Growing Generations has grown to be one of the largest LGBT-owned businesses in the country. How have you seen public acceptance of gay couples — and gay couples having children — change since the business launched? 

Kim: One trend that shows a fascinating change is the average age of gay parents. A few decades ago most of our clients were 40 to 50 years old because it took that long for them to come out. They gave up on the idea of being parents until they finally figured out that they could be. Now we’re seeing more young gay men and women who plan to get married and plan to have kids. 

Stuart: Also, the attitude of surrogates has changed. This used to be a cause-driven mission for them — they wanted to help a gay couple or single person become a parent because they were an activist. Today, sexual orientation isn’t as controversial. When asked if they want to surrogate for a gay couple, most women reply, "Why wouldn’t I?" For the younger generation of female surrogates, a person’s sexuality isn’t something they even consider an “issue” at all. 

After 2015’s Supreme Court ruling, what have you seen happen for gay couples? And how has that changed your own lives? 

Kim: My wife and I have been married for 30 years, first with a temple marriage that was not legal in California; then with a ceremony in Canada, but it also wasn't recognized here. This past October, we celebrated our 30th anniversary with family and friends, and we did a surprise wedding. It was our first wedding that was a real, truly legal wedding.

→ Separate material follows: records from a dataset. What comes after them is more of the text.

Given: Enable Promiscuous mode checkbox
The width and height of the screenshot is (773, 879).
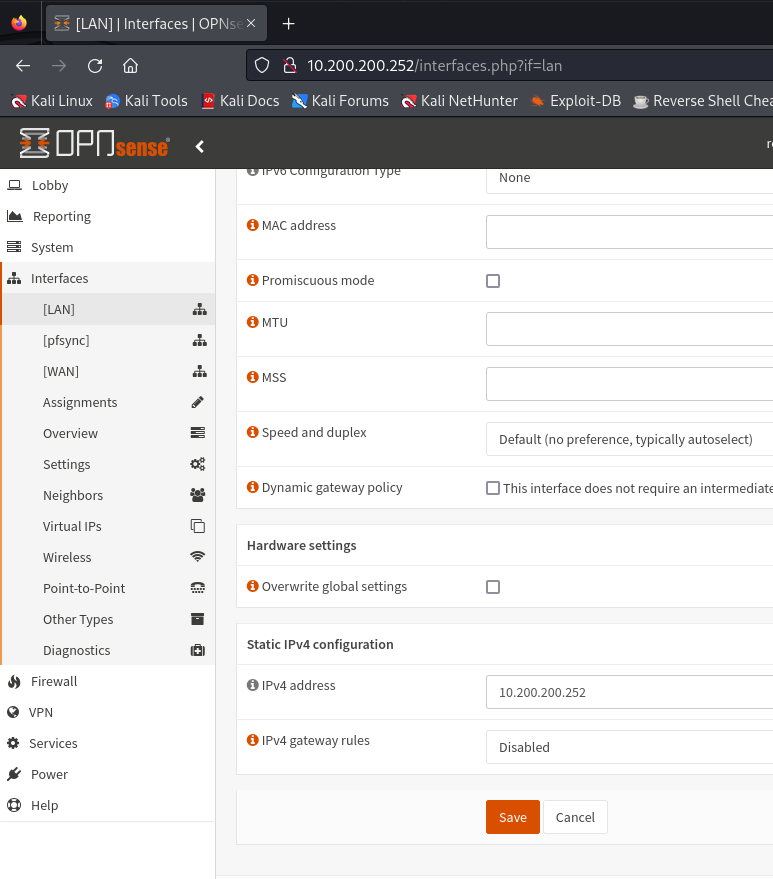Looking at the screenshot, I should [493, 281].
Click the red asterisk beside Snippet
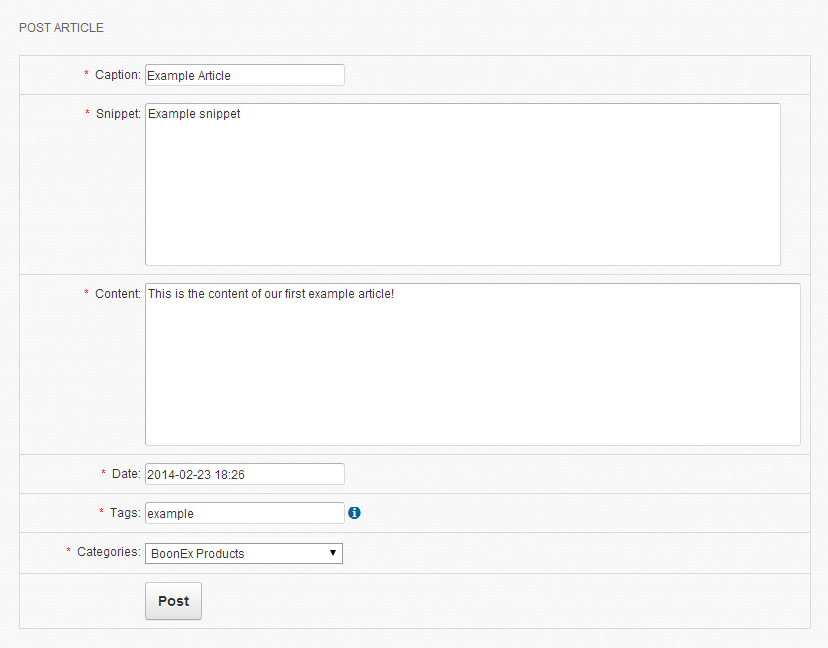The height and width of the screenshot is (648, 828). [87, 114]
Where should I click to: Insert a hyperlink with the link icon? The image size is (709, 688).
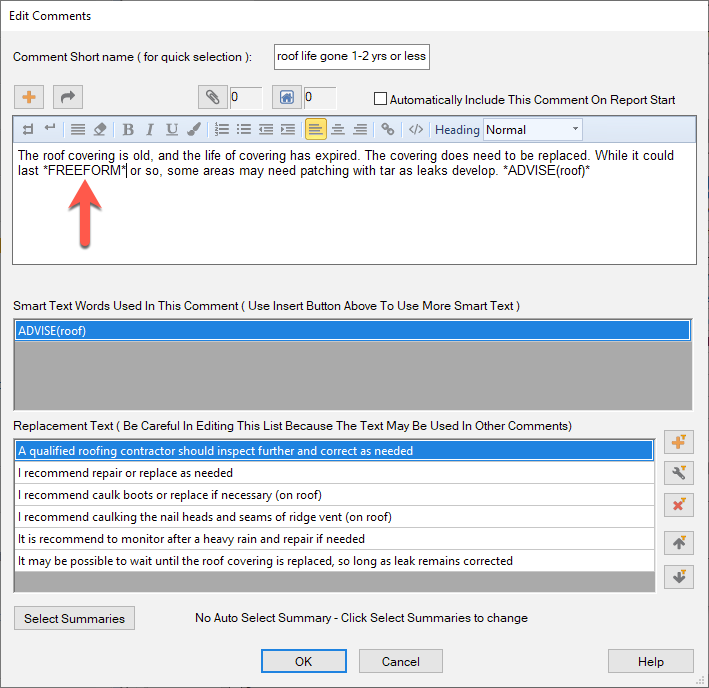pos(388,129)

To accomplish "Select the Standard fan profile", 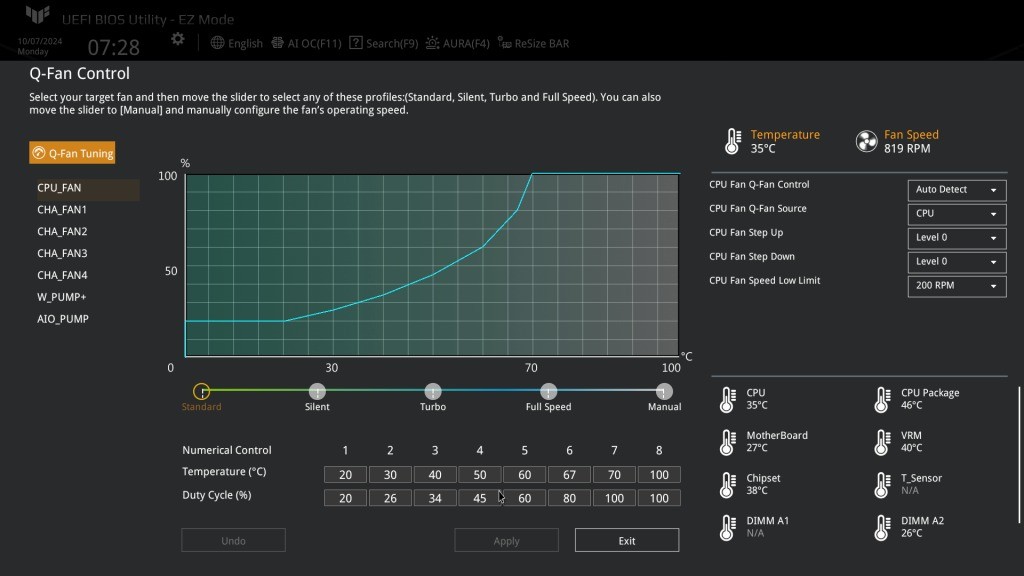I will coord(201,392).
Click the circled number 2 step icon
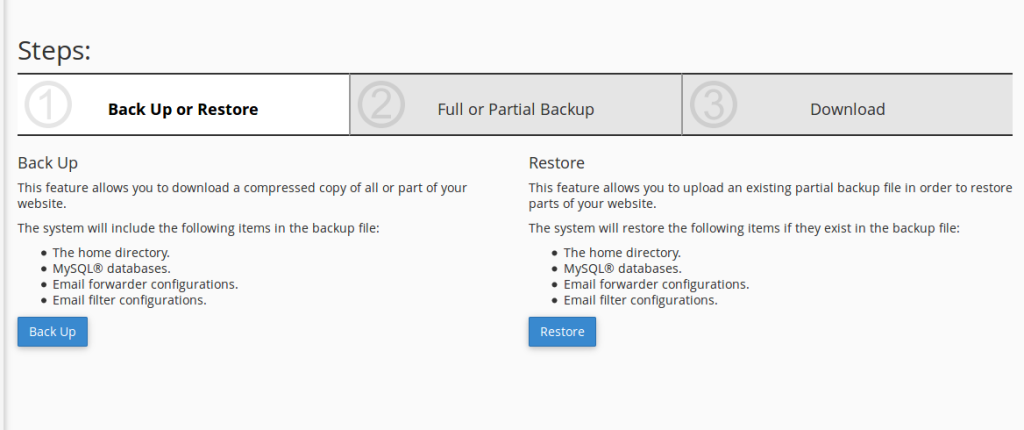The width and height of the screenshot is (1024, 430). click(x=381, y=105)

Stuart: My son was born in 2008 during that four-month window for marriage when it was legal in California but not recognized nationally. The lowest point for us was when we were coming back from an overseas trip and the U.S. Customs agent wouldn’t let us go through as a family. It was humiliating. When the Supreme Court was ruling on same-sex marriage, I was so nervous — I was really scared that the Court wouldn’t do the right thing, so when it actually happened, I was in complete and utter shock. I felt like a weight been had lifted off of me. To have all of that behind us, it’s incredible. Now I feel, in every legal sense, that I’m married. Now, we’re seeing a lot of our clients getting married, and they tell us they’re doing it before they have children. There are people of all types who want to be parents — there's just this innate desire to have a family.